The Conseil de la concurrence ruled that the existence of a cartel between the laboratories or an agreement between the same laboratories and wholesaler-distributors could not be proven
The Conseil de la concurrence did observe that there was a certain similarity in the behaviour of the major laboratories, which saw them gradually restrict their deliveries to exporters before eventually halting them altogether, whilst continuing to supply the national wholesaler-distributors (even where they delivered for export via their specialist subsidiaries).

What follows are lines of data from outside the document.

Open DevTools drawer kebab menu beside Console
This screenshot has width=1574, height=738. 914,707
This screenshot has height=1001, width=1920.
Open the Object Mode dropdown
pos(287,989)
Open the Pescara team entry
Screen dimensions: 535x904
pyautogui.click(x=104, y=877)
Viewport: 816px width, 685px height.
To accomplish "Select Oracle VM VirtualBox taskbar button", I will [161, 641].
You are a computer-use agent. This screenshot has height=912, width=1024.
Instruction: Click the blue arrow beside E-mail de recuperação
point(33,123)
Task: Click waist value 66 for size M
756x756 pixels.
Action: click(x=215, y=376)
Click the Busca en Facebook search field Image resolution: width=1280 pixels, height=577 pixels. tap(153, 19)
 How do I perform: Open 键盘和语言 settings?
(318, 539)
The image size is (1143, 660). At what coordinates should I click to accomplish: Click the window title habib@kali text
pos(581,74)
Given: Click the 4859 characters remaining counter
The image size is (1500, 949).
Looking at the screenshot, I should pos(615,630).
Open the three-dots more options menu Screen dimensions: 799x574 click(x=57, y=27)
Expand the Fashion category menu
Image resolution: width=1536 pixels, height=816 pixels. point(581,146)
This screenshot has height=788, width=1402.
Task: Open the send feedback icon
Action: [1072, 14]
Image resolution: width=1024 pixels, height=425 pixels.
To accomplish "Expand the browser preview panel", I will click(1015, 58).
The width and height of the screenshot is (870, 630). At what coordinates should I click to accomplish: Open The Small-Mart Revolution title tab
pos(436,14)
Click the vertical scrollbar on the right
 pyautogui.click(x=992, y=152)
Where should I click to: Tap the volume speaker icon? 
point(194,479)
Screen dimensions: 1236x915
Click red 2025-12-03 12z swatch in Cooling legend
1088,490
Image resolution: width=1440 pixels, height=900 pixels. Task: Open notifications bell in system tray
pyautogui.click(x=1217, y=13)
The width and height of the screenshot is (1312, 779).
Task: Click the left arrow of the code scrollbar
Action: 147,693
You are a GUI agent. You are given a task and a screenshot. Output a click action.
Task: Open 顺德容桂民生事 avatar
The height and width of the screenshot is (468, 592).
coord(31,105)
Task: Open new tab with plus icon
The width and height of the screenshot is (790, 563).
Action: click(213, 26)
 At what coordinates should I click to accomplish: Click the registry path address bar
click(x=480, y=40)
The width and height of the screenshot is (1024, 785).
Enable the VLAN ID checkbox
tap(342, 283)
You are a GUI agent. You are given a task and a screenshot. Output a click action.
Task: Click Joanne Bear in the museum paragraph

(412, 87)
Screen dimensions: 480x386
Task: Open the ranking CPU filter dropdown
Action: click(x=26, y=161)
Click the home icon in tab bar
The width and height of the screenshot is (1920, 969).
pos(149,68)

However, the Conseil also observed that the practices and the way they developed were not identical, either in terms of the methods employed or the calendar according to which they were implemented. It found that in any case, such similarity in behaviour would not alone suffice to prove the existence of any anticompetitive agreement, which must be supported by serious, accurate and corroborating evidence showing real collaboration.
With regard to the allegation of discrimination between exporters and wholesaler-distributors, the Conseil de la concurrence took the view that this could not be proven either. Both categories of operator do business on the wholesale pharmaceuticals markets under different legal regimes, which may provide justification for them being treated differently: the wholesaler-distributors are bound by stringent public service obligation, which is not the case for exporters.
The Conseil de la concurrence did not believe the laboratories were acting in an abusive way by restricting deliveries or refusing sales to exporters
It is not an abuse for a laboratory to defend its commercial interests by refusing to deliver a product at an administered price, where that product is only sought by a pure exporter on the grounds that he can make a profit by reselling it on a foreign market, and where the product will certainly not be sold on the national market for which the administered price has been fixed.
The Conseil’s decision only covers the case of pure exporters – whose status differs from that of wholesaler-distributors, who are bound by public service obligations. It took the view that the supply restrictions concerned by the complaint constituted reasonable and proportionate measures which, given the limited activity of the exporters, were unlikely to prevent parallel trade.
The Conseil stated its opposition to the complainant companies’ suggestion that there should be "quotas" reserved for exporters, which it feels would create real competition problems.